Im Rahmen des Schwerpunktes Familienförderung und als Beitrag zum internationalen Jahr der Familie forderte die CVP in einem
Manifest "Mehr Familie - mehr Gesellschaft - mehr Solidarität" eine Modernisierung des Familien-Begriffes und eine Ausweitung auf alleinerziehende Eltern und Drei-Generationen-Familien.

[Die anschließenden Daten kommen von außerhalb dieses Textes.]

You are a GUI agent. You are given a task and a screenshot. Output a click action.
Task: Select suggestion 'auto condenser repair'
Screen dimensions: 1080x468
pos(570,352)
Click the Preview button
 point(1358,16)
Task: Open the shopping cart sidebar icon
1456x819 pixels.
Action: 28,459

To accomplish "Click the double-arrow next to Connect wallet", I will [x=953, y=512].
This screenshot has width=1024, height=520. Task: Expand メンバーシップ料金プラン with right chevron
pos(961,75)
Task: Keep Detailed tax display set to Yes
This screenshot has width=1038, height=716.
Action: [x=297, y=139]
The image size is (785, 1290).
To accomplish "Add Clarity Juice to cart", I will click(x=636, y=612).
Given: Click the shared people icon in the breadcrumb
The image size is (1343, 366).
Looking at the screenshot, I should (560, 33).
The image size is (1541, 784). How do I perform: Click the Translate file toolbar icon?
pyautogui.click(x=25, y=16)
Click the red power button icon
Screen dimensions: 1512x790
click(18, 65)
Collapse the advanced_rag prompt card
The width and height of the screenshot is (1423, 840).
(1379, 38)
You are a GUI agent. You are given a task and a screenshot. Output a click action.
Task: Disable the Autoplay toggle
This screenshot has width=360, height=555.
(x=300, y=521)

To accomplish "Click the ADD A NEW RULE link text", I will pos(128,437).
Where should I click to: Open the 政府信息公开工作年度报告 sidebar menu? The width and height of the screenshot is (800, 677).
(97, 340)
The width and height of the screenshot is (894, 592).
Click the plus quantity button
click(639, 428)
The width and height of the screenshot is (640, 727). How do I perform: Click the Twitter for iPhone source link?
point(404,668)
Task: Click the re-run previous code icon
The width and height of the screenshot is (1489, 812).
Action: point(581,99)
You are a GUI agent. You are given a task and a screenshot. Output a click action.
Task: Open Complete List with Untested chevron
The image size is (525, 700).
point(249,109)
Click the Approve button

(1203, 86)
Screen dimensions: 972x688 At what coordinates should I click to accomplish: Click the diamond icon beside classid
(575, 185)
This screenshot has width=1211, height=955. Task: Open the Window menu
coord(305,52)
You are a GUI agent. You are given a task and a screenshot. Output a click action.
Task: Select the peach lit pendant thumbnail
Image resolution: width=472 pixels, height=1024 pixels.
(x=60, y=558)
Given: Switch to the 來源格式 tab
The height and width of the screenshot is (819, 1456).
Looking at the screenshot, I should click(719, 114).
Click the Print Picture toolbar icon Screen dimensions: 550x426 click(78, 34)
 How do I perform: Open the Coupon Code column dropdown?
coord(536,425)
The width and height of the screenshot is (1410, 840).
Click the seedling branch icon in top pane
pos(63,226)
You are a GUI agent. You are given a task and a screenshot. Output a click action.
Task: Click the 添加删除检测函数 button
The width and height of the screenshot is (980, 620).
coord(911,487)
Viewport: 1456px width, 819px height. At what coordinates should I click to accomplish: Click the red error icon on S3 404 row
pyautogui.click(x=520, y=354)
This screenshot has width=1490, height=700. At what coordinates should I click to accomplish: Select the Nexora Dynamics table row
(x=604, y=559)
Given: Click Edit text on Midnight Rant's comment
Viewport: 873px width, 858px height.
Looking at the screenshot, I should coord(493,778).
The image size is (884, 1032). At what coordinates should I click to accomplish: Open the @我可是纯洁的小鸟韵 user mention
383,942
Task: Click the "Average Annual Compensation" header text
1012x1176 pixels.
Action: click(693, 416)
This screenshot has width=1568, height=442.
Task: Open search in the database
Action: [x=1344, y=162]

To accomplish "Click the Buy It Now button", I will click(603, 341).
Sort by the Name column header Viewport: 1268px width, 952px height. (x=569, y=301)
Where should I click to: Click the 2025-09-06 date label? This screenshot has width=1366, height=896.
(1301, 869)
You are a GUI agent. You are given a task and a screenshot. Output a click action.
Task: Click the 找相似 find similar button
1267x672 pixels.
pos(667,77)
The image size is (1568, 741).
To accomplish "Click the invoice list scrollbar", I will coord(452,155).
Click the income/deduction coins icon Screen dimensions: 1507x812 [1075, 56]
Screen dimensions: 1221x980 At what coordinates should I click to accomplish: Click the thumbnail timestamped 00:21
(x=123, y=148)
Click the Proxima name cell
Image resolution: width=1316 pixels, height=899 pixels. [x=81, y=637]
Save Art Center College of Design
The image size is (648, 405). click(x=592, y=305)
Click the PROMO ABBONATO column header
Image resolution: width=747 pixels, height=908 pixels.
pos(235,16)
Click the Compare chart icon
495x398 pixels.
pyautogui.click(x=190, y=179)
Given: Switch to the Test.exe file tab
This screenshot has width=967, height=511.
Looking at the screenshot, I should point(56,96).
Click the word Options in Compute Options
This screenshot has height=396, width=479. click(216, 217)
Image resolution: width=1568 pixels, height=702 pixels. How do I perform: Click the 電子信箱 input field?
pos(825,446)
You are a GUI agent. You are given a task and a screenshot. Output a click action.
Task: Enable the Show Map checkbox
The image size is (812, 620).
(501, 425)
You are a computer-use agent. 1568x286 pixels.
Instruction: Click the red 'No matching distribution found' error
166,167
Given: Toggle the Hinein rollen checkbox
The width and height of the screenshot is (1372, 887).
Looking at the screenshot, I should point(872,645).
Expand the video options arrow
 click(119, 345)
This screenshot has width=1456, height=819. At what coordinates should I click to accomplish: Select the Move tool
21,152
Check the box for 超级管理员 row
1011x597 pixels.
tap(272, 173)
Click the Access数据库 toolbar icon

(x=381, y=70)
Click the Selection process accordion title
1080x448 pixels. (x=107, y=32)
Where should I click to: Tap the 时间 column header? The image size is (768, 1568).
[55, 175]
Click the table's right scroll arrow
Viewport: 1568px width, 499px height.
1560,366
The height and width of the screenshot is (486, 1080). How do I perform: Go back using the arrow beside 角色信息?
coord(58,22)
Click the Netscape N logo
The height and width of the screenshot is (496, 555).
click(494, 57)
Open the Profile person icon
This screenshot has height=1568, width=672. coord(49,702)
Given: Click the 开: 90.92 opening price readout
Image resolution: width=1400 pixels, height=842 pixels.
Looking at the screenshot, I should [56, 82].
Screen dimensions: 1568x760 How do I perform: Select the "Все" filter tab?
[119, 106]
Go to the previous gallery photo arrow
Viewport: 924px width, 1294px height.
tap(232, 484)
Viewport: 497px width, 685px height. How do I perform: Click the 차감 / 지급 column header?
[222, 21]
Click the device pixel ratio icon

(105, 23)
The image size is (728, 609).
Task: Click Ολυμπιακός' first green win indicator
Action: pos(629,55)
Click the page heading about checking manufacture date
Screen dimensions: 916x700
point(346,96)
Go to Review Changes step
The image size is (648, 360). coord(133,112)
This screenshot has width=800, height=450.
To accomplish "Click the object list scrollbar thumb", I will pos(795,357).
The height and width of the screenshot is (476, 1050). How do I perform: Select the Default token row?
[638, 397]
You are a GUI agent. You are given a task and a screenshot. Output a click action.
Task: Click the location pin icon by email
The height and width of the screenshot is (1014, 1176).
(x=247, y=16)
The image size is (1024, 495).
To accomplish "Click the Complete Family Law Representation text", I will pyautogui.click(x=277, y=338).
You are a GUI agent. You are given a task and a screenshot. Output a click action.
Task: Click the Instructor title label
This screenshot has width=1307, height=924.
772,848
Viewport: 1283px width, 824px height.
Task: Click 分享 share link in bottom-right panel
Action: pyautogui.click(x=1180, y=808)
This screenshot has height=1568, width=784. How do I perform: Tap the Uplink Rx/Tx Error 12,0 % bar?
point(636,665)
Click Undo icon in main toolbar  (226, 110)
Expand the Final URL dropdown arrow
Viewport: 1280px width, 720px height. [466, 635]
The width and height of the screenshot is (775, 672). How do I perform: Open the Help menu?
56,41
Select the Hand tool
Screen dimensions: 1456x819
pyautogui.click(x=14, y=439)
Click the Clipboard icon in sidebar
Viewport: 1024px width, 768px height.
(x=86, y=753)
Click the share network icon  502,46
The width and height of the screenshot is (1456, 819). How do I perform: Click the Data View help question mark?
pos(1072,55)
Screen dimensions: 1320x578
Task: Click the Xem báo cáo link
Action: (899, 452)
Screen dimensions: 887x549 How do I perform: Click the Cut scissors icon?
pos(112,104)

Weitere Postulate sind unter anderem die unverzügliche Einführung der Mutterschaftsversicherung, die Angleichung der Kinderzulage in den Kantonen, die Anerkennung der Familienarbeit durch die Sozialversicherungen, die Beseitigung von Steuervorteilen unverheirateter Paare sowie die Einführung von Blockzeiten in der Schule. Daneben schlug die Partei vor, dass sämtliche politischen Entscheide von Bund, Kantonen und Gemeinden durch neu einzurichtende ständige Organe auf ihre Familienverträglichkeit hin zu prüfen seien. Auf Antrag von Carlo Schmid erhielt das Manifest nur unverbindlichen Charakter und soll als Diskussionsgrundlage dienen
[13].
Auch die CVP präsentierte ein
Sanierungsprogramm, um dem Defizit in der Bundeskasse zu Leibe rücken. Mehreinnahmen sind für die Partei so lange kein Thema, bis das Sparpotential ausgeschöpft ist. In einem Sofortprogramm, mit dem für 1996 2,3 Mia Fr. gespart werden sollen, forderte sie als Hauptmassnahmen die Fortsetzung der linearen Beitragskürzungen, Kürzungen bei den Besoldungs- und Militärausgaben und bei der Prämienverbilligung der Krankenversicherung
[14].
Exponenten der CVP schlugen die Aufnahme eines
"Europa-Artikels" in die Bundesverfassung vor, in dem die Rolle der Schweiz beim Aufbau Europas definiert werden soll. Als in die Bundesverfassung aufzunehmende Ziele wurden die Förderung der Vielfalt und Eigenständigkeit der europäischen Länder und Regionen unter Wahrung der nationalen Interessen, die Erhaltung von Friede, Freiheit und Rechtsstaatlichkeit sowie der Einsatz für eine marktwirtschaftliche Ordnung auf der Grundlage der Sozialpartnerschaft und dem Umweltschutz vorgeschlagen. Die Idee eines Europa-Artikels wurde auch als Gegenvorschlag zu den beiden hängigen Europa-Volksinitiativen gehandelt. Die Frage eines EWR- oder EU-Beitritts liess die CVP jedoch offen
[15].
In der
Drogenfrage signalisierte die Partei eine gewisse Öffnung und schloss sich der Arbeitsgruppe Drogenpolitik von FDP und SP an
[16].
Zu den eidgenössischen Abstimmungen beschloss die CVP die selben Parolen wie die FDP und blieb damit ebenfalls bei allen 13 Vorlagen bundesratstreu. Die meisten kantonalen Abweichungen von der Mutterpartei ergaben sich beim Krankenversicherungsgesetz, welches 12 Kantonalsektionen ablehnten. Die Alpeninitiative befürworteten sieben, vorwiegend innerschweizerische Kantonalsektionen.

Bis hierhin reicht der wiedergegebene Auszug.